■ Your goal:
Exactly as they appear below, repeat the lines from the one with "Screen dimensions: 342x152" through the one with "Task: Enable the Отправлен из filter checkbox", and no others.

[[ Data to use open ]]

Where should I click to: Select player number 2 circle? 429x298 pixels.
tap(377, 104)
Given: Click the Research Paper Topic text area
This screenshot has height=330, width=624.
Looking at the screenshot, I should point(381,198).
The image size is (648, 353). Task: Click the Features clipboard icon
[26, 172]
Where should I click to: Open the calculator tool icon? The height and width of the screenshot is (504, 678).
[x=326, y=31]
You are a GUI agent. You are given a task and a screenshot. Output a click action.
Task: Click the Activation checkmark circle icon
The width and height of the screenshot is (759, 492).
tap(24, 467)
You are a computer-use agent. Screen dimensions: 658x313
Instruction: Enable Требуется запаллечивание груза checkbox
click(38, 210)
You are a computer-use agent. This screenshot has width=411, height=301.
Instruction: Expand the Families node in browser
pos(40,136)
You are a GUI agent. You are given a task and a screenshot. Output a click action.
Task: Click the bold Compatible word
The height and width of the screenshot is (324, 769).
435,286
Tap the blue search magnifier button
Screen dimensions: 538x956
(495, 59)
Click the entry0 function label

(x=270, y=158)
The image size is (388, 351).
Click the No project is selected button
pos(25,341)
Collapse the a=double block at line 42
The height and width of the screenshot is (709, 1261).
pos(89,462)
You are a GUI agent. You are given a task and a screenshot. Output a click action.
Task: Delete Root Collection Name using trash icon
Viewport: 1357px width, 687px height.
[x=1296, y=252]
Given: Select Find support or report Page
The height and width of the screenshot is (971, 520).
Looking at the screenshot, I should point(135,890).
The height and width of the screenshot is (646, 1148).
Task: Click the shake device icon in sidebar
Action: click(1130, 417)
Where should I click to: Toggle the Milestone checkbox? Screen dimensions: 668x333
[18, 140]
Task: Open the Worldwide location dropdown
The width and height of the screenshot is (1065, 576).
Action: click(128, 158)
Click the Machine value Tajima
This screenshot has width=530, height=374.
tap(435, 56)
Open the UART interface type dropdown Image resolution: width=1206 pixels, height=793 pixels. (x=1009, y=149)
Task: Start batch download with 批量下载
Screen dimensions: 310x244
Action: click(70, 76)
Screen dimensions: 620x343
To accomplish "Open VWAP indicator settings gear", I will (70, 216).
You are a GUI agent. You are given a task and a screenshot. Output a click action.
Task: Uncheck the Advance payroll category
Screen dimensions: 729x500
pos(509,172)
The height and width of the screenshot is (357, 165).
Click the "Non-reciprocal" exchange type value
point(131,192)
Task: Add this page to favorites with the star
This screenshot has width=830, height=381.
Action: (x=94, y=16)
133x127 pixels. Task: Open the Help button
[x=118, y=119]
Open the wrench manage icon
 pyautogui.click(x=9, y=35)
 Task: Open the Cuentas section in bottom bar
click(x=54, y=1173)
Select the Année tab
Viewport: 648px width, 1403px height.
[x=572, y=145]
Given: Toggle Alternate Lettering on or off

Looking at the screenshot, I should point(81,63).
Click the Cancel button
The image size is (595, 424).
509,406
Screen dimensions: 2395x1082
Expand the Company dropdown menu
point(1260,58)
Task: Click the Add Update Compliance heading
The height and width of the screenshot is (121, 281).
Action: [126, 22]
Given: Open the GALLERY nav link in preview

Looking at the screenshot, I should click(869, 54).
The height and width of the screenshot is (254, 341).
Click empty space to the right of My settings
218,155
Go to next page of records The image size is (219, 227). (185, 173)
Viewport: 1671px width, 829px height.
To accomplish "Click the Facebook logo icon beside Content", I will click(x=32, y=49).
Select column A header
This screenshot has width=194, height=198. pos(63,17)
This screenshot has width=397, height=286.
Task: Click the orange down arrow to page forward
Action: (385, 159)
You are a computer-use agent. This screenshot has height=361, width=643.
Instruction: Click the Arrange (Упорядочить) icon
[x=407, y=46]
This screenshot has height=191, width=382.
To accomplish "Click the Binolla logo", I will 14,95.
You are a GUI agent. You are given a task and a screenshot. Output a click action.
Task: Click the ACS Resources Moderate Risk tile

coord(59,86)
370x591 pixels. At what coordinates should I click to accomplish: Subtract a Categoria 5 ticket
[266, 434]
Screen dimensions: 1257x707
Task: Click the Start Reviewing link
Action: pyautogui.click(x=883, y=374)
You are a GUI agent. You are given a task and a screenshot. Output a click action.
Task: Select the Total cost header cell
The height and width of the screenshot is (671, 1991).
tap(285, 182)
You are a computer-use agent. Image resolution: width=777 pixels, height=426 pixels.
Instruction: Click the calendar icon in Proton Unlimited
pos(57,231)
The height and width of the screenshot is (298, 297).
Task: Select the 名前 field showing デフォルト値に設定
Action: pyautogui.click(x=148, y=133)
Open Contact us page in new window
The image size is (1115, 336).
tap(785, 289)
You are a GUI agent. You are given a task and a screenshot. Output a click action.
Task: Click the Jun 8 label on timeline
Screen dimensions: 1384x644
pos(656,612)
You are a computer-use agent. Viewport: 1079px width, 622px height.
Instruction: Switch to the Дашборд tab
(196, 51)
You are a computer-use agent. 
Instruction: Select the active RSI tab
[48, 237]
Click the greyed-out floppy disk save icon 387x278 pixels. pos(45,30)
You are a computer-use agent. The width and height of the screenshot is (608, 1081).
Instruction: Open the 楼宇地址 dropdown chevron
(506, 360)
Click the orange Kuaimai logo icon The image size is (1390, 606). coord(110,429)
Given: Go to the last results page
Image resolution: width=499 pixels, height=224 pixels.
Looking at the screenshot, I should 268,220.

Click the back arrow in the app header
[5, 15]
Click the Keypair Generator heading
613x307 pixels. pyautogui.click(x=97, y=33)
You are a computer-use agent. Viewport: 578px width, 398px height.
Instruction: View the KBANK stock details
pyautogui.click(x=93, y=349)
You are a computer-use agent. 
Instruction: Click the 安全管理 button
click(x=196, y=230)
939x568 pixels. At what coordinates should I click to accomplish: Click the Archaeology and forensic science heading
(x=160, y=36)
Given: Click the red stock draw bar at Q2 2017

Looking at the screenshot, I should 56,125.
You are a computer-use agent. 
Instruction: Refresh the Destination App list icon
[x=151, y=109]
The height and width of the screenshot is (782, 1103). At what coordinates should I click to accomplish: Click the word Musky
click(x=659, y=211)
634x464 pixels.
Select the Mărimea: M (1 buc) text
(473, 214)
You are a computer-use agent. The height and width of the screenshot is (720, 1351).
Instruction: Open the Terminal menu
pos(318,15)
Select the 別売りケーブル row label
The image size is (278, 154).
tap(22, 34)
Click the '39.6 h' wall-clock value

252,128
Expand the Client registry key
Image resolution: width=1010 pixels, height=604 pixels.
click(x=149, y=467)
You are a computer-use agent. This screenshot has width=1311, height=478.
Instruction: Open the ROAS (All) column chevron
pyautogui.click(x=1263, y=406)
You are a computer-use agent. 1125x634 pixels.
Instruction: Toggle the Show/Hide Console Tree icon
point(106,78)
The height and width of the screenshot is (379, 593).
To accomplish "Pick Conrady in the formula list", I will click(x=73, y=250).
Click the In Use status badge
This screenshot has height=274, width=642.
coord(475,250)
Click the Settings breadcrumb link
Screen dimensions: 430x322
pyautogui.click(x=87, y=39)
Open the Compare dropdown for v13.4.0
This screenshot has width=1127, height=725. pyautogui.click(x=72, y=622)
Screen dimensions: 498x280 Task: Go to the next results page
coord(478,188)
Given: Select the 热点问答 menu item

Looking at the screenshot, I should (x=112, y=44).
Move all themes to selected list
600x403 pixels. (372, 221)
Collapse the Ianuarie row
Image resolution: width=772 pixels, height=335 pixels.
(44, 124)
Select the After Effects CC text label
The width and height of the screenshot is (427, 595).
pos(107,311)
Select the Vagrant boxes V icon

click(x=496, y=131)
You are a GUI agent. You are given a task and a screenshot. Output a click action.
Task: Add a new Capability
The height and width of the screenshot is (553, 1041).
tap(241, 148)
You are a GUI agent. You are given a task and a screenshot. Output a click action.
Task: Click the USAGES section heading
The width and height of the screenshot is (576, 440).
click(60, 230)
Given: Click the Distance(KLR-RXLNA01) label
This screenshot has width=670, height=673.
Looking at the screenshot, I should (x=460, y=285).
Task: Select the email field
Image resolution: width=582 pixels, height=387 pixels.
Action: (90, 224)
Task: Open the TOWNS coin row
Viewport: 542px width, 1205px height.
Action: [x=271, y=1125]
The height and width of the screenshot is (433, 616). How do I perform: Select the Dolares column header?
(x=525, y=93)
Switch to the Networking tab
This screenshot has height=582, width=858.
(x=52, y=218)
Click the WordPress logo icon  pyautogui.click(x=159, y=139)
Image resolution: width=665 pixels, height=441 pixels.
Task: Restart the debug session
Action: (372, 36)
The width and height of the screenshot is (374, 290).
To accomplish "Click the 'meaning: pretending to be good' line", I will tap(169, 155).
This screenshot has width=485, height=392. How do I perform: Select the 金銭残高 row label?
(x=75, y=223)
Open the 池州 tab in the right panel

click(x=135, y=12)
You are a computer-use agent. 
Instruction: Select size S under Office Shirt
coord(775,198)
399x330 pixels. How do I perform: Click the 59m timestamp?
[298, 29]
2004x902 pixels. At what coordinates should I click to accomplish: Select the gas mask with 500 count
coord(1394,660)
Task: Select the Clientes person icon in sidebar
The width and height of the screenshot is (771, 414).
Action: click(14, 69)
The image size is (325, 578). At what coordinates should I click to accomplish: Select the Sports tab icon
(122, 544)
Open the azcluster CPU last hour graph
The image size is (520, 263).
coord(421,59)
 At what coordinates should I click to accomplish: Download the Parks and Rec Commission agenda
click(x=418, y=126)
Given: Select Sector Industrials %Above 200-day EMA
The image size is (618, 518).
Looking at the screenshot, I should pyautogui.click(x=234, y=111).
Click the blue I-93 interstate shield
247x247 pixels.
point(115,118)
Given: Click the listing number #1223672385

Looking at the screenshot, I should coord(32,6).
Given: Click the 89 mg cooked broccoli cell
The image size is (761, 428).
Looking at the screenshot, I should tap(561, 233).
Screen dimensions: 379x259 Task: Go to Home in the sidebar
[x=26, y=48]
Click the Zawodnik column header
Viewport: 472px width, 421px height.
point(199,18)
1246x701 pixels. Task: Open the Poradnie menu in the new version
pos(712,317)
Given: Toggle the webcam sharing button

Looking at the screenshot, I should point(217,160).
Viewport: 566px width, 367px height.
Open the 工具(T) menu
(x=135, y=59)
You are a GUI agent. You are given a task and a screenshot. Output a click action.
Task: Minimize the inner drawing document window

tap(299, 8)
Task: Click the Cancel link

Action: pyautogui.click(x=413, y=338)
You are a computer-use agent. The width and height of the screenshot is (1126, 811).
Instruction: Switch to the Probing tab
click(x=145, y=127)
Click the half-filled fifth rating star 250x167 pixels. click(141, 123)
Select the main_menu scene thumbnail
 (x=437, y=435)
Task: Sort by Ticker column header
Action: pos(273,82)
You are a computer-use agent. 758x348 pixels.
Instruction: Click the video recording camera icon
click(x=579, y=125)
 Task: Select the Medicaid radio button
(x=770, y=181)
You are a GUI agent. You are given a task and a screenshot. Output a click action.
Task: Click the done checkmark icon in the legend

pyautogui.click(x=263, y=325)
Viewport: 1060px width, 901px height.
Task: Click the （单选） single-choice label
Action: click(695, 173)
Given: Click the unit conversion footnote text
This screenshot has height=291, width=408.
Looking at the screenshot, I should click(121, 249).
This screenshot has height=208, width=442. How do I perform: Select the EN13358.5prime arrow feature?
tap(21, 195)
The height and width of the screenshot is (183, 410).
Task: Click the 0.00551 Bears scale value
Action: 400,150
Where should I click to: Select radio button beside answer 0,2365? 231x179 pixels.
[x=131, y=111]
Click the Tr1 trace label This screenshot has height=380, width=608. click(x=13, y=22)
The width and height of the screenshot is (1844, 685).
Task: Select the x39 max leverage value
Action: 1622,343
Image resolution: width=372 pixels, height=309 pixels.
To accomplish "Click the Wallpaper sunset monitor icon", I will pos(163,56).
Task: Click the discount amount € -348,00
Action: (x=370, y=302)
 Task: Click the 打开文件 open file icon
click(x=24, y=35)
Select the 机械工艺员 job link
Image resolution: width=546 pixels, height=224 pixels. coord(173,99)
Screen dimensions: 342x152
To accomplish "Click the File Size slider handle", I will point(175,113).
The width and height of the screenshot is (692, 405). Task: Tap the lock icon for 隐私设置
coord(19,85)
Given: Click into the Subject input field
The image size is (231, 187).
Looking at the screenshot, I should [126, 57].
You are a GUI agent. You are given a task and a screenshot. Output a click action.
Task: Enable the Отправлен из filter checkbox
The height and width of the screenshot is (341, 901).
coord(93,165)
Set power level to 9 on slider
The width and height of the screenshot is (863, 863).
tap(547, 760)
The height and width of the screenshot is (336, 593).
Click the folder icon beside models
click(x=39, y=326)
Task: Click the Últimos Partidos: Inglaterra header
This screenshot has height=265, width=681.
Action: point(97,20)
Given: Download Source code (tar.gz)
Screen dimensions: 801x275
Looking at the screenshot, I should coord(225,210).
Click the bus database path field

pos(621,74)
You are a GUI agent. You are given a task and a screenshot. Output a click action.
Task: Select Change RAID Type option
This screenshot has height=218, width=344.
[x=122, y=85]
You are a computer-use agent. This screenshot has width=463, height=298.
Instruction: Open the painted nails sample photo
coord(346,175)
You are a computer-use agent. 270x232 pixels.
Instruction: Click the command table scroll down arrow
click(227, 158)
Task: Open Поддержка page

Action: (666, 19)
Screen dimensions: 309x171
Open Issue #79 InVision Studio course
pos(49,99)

[[ Data to use closed ]]

■ Final answer:
Screen dimensions: 342x152
To accomplish "Click the File Size slider handle", I will point(175,113).
The width and height of the screenshot is (692, 405). Task: Tap the lock icon for 隐私设置
coord(19,85)
Given: Click into the Subject input field
The image size is (231, 187).
Looking at the screenshot, I should [126, 57].
You are a GUI agent. You are given a task and a screenshot. Output a click action.
Task: Enable the Отправлен из filter checkbox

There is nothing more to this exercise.